Tarihler 10 Temmuz 2020’yi gösterdiğinde Türkiye, Dünyadaki siyasi konjonktürü iyi okuyarak uygun zamanın geldiği düşüncesiyle cesur bir adım atarak 86 yıl önce dönüşümün önemli bir sembolü olarak Müze’ye dönüştürülen Ayasofya’yı tekrar Camiye çevirme kararı aldı.
Bu kararda elbette Sn Erdoğan’ın payı büyüktür.
Ancak bir bütün olarak ele alındığında bu karar; İslami Kesimlerin 86 yıldır verdikleri büyük mücadelenin bir sonucudur dense yeridir.

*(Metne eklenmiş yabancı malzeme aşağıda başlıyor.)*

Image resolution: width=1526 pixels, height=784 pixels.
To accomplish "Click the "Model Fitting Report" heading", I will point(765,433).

Gelinen noktada çok önemli bir sonuçla karşı karşıyayız:
40 yıldır “Tam Bağımsız Türkiye!” sloganına sığınarak ülkede laiklik gölgesinde komünizmi/Sekülerizmi yaymaya çalışan SOLCU-KEMALİSTLERİN bu sloganlarının gerçeği yansıtmadığı ortaya çıkmıştır.
Çünkü bu ülke İslami temeller üzerine kurulmuş, halkı Müslüman bir ülkedir.

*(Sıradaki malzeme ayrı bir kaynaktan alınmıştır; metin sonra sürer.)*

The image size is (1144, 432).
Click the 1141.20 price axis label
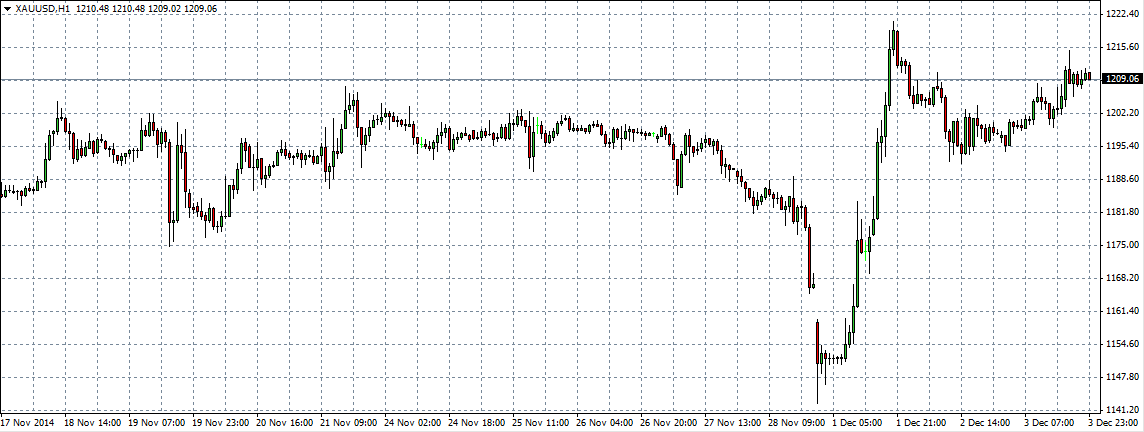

Müslüman halk bu ülkenin Osmanlı İslam Devletinin bir uzantısı olduğu gerçeğini hiçbir zaman unutmamış ve eski ihtişamlı günlerine dönüşünün ancak ve ancak İslam mirasına sahip çıkmakla mümkün olacağını bilmektedir.
Bundan dolayı İslami Kesimler Ayasofya’nın aslına dönüştürülmesi konusunu Türkiye’ye ve İslam Alemine zorla dayatılan tüm anlaşmalara yeni bir format atılması demek olduğunu düşünerek hareket ettiler.

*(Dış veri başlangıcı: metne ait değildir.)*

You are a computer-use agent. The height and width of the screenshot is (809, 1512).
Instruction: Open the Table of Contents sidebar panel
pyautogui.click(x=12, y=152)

Ayasofya kararı, İslam Dünyası ile Batı Dünyası arasındaki çekişmenin bayrağıdır sembolüdür…
Nihayette tüm dünyada da aynen bu şekilde anlaşıldığı için İslam Dünyasında bu açılış bir UMUT olurken Batı Dünyasında bu açılış bir YEİS oldu. Elhamdulillah!
Cuma Namazı vaktinde Fas’tan Endonezya’ya tüm Müslümanların bu açılışa kilitlenmeleri boşuna değildir elbet! Yine Batılı başkentlerin üst üste “Açmayın!” diyerek aba altından sopa göstermeleri de boşuna değildir.
İslami Kesimler 15 Temmuz’da gösterdikleri gibi bir kez daha ispatladılar ki; Bu ülkenin tam bağımsızlığını isteyenler Müslümanlardır, bu ülkeyi tam bağımsız yapacaksa ancak Müslümanlar yapar.